Im Dezember 1784 erschien in der Berlinischen Monatsschrift ein Essay unter dem Titel: »Was ist Aufklärung?« Der Philosoph Immanuel Kant antwortete darin auf diese Frage mit seiner berühmten Definition: »Aufklärung ist der Ausgang des Menschen aus seiner selbstverschuldeten Unmündigkeit.« »Faulheit und Feigheit« seien, so Kant weiter, die Ursachen, warum ein so großer Teil der Menschen gerne zeitlebens unmündig bleibe und warum es anderen so leicht falle, sich zu deren »Vormündern« aufzuwerfen. Zur Aufklärung hingegen sei nur eines erforderlich: die Freiheit, von seiner Vernunft öffentlich Gebrauch zu machen.

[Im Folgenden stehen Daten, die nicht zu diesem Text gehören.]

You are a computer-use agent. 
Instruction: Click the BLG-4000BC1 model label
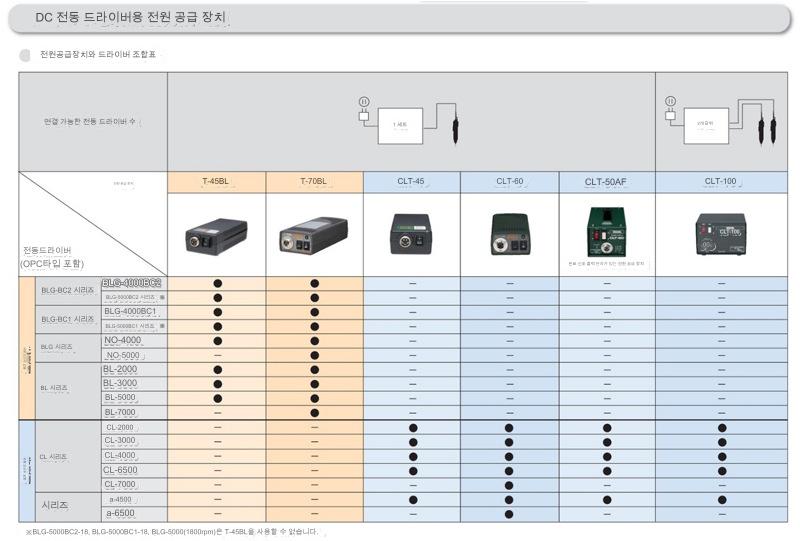coord(131,312)
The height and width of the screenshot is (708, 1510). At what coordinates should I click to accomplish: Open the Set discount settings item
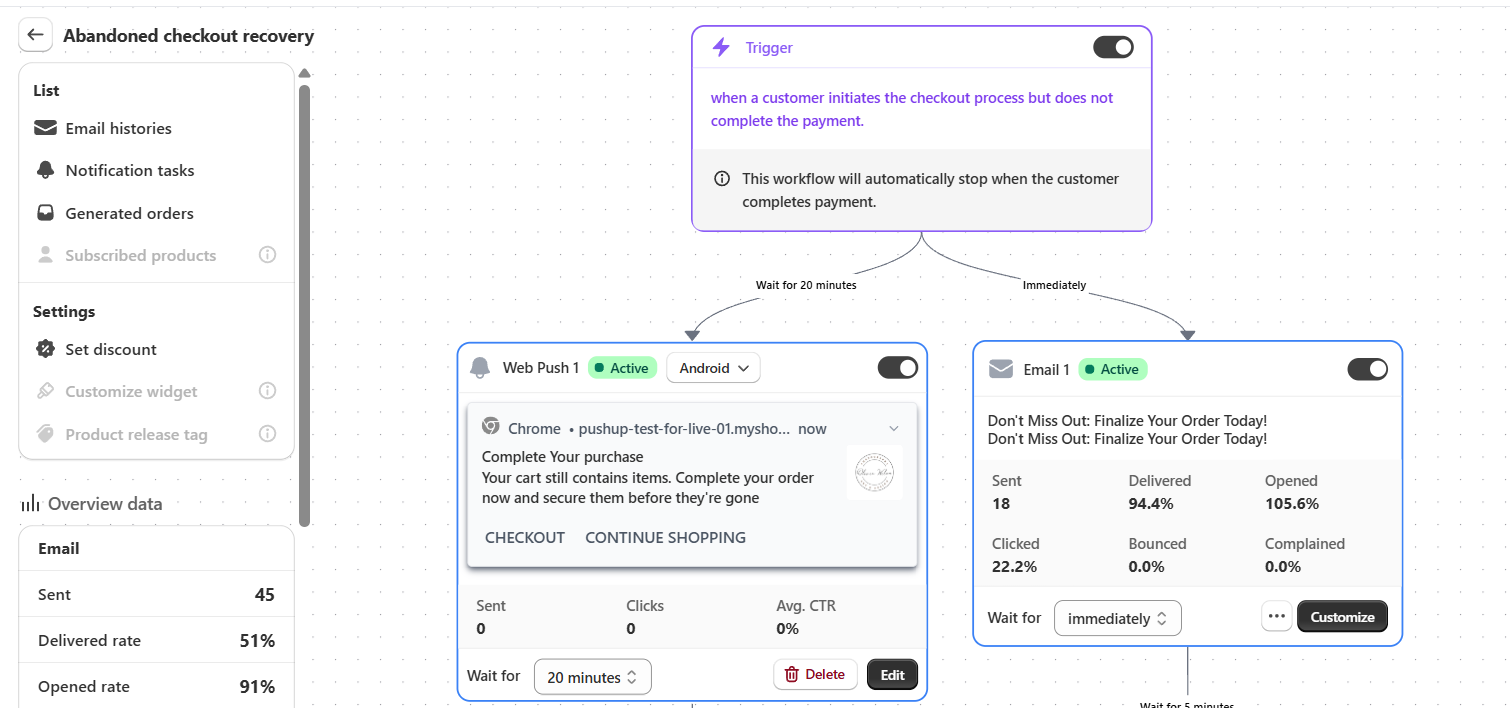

Was hat das nun mit Ihrem neuen Handy zu tun? Sehr viel. Man mag darüber streiten, ob man hierzulande die Firma Nokia mit den Sanktionsmöglichkeiten der Moral, der öffentlichen Ächtung nebst Konsequenzen bestrafen soll oder dies lieber bleiben lässt in einem Land, das selbst von der Globalisierung profitiert. Eines aber muss man auf jeden Fall tun: sich aus seiner selbst verschuldeten Konsumunmündigkeit befreien und seine Kaufentscheidungen – auch beim Telefon – nicht nur vom günstigsten Preis oder technischen Spielereien bestimmen lassen, sondern sie ebenso nach persönlichen Überzeugungen treffen. Die tägliche Stimmabgabe an der Kasse hat vermutlich mindestens so viel Gewicht wie die alle vier Jahre im Wahllokal. Machen Sie von Ihrer finanziellen Freiheit Gebrauch: Wenn Ihnen das Geschäftsgebaren der Firma Nokia missfällt, sollten Sie bei diesem Unternehmen nichts kaufen – mit derselben Berechtigung, mit der Sie einer Partei Ihre Stimme geben oder verweigern.
»Sapere aude! Habe Mut, dich deines eigenen Verstandes zu bedienen!«, proklamierte Kant zum Wahlspruch der Aufklärung. »Habe Verstand, dich deiner eigenen Kaufkraft zu bedienen«, sollte das Motto der aufgeklärten Marktwirtschaft sein.